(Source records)
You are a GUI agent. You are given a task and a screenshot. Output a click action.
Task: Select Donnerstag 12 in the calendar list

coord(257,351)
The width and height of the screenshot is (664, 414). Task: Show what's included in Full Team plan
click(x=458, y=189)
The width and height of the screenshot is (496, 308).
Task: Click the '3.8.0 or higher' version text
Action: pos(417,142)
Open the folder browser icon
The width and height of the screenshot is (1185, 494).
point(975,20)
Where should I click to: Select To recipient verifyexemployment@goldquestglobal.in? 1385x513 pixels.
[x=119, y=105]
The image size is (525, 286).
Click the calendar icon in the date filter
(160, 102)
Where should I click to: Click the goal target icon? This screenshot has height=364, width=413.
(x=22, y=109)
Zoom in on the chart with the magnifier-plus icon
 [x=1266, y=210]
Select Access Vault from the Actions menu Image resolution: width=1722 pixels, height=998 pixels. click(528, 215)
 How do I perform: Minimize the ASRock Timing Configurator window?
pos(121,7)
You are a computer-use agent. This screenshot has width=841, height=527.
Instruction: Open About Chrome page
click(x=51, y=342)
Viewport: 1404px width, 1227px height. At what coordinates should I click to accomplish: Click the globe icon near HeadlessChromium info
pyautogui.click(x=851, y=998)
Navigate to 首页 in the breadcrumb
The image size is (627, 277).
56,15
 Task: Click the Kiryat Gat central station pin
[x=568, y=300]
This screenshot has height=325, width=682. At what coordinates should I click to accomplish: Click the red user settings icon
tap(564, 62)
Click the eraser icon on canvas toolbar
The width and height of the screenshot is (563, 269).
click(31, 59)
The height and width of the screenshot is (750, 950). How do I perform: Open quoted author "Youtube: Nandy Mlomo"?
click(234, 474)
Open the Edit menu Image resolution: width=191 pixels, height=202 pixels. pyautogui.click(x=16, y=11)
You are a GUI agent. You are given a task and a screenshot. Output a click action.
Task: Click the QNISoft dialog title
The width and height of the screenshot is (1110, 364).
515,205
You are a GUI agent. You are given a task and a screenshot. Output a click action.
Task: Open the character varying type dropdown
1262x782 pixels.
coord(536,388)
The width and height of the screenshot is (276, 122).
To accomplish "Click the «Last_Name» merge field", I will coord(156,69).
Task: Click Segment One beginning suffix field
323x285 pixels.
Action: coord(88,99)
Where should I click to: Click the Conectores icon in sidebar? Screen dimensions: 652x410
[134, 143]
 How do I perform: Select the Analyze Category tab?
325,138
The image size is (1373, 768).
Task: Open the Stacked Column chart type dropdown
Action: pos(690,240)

Exercise directions: Please write out the entries above again, swapping "Where should I click to:" for "Which spot should I click to:" wherever it appears and leaving everything else unchanged.

Finished answer:
You are a GUI agent. You are given a task and a screenshot. Output a click action.
Task: Select Donnerstag 12 in the calendar list

coord(257,351)
The width and height of the screenshot is (664, 414). Task: Show what's included in Full Team plan
click(x=458, y=189)
The width and height of the screenshot is (496, 308).
Task: Click the '3.8.0 or higher' version text
Action: pos(417,142)
Open the folder browser icon
The width and height of the screenshot is (1185, 494).
point(975,20)
Which spot should I click to: Select To recipient verifyexemployment@goldquestglobal.in? 1385x513 pixels.
[x=119, y=105]
The image size is (525, 286).
Click the calendar icon in the date filter
(160, 102)
Which spot should I click to: Click the goal target icon? This screenshot has height=364, width=413.
(x=22, y=109)
Zoom in on the chart with the magnifier-plus icon
 [x=1266, y=210]
Select Access Vault from the Actions menu Image resolution: width=1722 pixels, height=998 pixels. click(528, 215)
 How do I perform: Minimize the ASRock Timing Configurator window?
pos(121,7)
You are a computer-use agent. This screenshot has width=841, height=527.
Instruction: Open About Chrome page
click(x=51, y=342)
Viewport: 1404px width, 1227px height. At what coordinates should I click to accomplish: Click the globe icon near HeadlessChromium info
pyautogui.click(x=851, y=998)
Navigate to 首页 in the breadcrumb
The image size is (627, 277).
56,15
 Task: Click the Kiryat Gat central station pin
[x=568, y=300]
This screenshot has height=325, width=682. At what coordinates should I click to accomplish: Click the red user settings icon
tap(564, 62)
Click the eraser icon on canvas toolbar
The width and height of the screenshot is (563, 269).
click(31, 59)
The height and width of the screenshot is (750, 950). How do I perform: Open quoted author "Youtube: Nandy Mlomo"?
click(234, 474)
Open the Edit menu Image resolution: width=191 pixels, height=202 pixels. pyautogui.click(x=16, y=11)
You are a GUI agent. You are given a task and a screenshot. Output a click action.
Task: Click the QNISoft dialog title
The width and height of the screenshot is (1110, 364).
515,205
You are a GUI agent. You are given a task and a screenshot. Output a click action.
Task: Open the character varying type dropdown
1262x782 pixels.
coord(536,388)
The width and height of the screenshot is (276, 122).
To accomplish "Click the «Last_Name» merge field", I will coord(156,69).
Task: Click Segment One beginning suffix field
323x285 pixels.
Action: coord(88,99)
Which spot should I click to: Click the Conectores icon in sidebar? Screen dimensions: 652x410
[134, 143]
 How do I perform: Select the Analyze Category tab?
325,138
The image size is (1373, 768).
Task: Open the Stacked Column chart type dropdown
Action: pos(690,240)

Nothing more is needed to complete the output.